Look for "You are a computer-use agent. The width" in the entries below. Write out that line and all later lines exactly, ending with the final one.
◇ ◇ ◇ ◇ ◇ ◇ ◇
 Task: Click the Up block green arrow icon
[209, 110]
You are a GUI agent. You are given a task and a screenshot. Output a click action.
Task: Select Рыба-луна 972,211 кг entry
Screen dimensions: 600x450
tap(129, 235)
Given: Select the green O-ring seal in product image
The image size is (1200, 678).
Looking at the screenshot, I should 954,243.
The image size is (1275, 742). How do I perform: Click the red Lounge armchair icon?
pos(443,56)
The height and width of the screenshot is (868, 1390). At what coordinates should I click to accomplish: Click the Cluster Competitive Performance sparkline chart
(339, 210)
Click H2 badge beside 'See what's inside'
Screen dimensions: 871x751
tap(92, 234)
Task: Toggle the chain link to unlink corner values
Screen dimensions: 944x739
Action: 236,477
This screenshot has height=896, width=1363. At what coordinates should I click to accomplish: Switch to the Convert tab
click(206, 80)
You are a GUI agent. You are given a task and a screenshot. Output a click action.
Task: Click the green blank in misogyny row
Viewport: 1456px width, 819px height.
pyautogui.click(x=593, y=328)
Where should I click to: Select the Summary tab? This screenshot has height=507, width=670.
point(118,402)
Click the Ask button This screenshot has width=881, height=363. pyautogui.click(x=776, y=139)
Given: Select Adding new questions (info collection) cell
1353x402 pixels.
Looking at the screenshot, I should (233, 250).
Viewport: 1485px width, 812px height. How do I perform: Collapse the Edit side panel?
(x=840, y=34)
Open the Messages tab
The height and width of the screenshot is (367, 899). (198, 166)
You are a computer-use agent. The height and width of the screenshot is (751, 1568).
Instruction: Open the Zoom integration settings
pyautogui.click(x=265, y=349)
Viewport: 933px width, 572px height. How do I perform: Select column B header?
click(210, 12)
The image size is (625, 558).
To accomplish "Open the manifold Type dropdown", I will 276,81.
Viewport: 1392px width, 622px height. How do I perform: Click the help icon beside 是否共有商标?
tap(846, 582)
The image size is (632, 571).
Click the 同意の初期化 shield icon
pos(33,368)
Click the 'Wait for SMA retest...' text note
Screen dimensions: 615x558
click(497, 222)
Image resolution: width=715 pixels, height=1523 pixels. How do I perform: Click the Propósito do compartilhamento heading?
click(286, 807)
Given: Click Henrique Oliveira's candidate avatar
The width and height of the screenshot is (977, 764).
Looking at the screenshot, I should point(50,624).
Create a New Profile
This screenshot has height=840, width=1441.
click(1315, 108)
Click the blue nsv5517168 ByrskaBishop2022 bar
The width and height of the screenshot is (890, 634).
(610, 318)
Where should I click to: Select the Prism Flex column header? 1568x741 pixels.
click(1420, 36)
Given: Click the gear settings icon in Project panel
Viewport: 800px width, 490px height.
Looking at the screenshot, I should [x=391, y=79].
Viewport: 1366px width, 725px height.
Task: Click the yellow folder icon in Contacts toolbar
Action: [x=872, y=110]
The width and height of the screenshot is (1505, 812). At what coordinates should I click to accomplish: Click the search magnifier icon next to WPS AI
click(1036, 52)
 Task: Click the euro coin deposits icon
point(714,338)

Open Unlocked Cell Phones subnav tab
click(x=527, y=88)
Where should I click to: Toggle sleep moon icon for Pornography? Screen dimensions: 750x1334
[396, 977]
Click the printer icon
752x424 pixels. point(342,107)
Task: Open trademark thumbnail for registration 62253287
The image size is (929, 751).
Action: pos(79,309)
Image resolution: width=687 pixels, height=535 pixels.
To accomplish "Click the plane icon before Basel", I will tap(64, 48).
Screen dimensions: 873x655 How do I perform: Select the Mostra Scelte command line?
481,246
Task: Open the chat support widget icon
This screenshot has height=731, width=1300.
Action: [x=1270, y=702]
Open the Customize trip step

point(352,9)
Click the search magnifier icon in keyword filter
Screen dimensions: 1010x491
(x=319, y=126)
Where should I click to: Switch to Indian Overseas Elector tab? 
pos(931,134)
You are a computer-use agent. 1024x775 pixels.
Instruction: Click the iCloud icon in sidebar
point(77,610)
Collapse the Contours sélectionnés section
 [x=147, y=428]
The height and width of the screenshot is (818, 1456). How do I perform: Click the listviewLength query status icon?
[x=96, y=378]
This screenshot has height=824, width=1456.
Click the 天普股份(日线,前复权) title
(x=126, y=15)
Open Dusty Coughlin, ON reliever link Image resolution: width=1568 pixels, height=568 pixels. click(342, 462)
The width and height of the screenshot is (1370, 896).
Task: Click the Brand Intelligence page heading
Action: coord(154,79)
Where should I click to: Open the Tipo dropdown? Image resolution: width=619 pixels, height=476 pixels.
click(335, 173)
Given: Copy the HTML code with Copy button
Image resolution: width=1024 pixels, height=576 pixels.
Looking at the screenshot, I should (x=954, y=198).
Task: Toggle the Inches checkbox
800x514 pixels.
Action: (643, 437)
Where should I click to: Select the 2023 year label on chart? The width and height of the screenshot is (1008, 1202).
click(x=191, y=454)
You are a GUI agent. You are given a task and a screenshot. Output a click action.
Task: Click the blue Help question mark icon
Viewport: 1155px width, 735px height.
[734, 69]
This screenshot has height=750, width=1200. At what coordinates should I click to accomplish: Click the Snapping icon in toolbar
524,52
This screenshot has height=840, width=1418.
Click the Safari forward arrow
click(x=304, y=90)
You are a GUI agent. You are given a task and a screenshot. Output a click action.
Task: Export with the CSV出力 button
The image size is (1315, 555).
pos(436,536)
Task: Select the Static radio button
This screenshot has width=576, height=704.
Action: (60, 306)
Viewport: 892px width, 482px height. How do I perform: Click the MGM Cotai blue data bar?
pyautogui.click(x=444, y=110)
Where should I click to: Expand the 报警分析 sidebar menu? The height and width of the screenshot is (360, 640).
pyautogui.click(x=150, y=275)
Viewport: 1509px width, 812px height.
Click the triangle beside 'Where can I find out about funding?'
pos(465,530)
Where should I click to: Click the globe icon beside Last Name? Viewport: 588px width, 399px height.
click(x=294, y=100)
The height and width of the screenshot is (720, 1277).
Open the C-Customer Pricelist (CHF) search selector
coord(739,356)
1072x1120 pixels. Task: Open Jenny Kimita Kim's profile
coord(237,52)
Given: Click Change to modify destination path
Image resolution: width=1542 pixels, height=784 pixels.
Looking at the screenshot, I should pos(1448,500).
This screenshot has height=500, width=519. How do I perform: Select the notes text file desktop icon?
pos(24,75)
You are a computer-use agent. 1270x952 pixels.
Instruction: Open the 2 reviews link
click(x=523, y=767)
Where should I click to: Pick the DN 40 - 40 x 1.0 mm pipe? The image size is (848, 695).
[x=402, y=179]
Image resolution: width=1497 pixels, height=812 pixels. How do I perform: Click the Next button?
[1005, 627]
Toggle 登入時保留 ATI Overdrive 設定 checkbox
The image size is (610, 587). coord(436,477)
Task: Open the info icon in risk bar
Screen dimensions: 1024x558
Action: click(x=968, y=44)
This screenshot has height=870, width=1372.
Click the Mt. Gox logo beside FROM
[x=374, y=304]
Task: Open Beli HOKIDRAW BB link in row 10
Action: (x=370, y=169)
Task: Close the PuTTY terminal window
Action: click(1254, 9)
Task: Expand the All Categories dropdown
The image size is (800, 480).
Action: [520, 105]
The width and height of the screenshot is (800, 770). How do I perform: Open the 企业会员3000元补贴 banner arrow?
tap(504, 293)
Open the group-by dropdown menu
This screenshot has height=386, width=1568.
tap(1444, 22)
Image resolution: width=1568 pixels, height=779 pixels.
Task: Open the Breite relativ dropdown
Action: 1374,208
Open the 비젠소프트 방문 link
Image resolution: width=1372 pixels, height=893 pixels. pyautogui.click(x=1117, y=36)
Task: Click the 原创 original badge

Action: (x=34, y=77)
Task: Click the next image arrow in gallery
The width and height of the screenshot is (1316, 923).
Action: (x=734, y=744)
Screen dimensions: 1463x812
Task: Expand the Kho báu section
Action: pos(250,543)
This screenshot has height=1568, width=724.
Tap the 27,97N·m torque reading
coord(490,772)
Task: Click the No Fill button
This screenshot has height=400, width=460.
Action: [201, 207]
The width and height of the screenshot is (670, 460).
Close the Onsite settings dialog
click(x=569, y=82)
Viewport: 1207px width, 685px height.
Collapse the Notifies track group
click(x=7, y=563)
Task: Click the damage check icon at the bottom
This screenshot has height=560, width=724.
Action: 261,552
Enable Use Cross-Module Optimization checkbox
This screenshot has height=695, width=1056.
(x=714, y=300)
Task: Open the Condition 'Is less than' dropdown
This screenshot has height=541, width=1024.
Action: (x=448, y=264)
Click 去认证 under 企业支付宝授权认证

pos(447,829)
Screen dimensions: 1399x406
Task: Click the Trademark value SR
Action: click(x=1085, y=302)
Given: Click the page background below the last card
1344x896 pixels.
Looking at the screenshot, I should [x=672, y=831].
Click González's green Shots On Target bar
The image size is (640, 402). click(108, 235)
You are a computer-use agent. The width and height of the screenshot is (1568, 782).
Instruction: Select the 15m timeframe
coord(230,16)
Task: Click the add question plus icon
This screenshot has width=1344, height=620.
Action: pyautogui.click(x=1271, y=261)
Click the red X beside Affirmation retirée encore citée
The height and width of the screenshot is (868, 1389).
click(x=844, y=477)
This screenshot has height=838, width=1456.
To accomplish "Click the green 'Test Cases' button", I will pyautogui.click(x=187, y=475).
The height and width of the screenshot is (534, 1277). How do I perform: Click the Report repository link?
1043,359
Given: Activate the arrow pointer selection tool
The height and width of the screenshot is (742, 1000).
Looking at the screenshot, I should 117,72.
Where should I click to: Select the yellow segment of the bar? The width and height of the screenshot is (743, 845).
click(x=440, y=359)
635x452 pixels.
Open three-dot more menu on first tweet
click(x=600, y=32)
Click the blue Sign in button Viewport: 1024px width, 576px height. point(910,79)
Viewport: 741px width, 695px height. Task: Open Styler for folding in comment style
◇ ◇ ◇ ◇ ◇ ◇ ◇
### Exercise solution
You are a computer-use agent. The width and height of the screenshot is (1568, 782).
Instruction: Select the 15m timeframe
coord(230,16)
Task: Click the add question plus icon
This screenshot has width=1344, height=620.
Action: pyautogui.click(x=1271, y=261)
Click the red X beside Affirmation retirée encore citée
The height and width of the screenshot is (868, 1389).
click(x=844, y=477)
This screenshot has height=838, width=1456.
To accomplish "Click the green 'Test Cases' button", I will pyautogui.click(x=187, y=475).
The height and width of the screenshot is (534, 1277). How do I perform: Click the Report repository link?
1043,359
Given: Activate the arrow pointer selection tool
The height and width of the screenshot is (742, 1000).
Looking at the screenshot, I should 117,72.
Where should I click to: Select the yellow segment of the bar? The width and height of the screenshot is (743, 845).
click(x=440, y=359)
635x452 pixels.
Open three-dot more menu on first tweet
click(x=600, y=32)
Click the blue Sign in button Viewport: 1024px width, 576px height. point(910,79)
Viewport: 741px width, 695px height. Task: Open Styler for folding in comment style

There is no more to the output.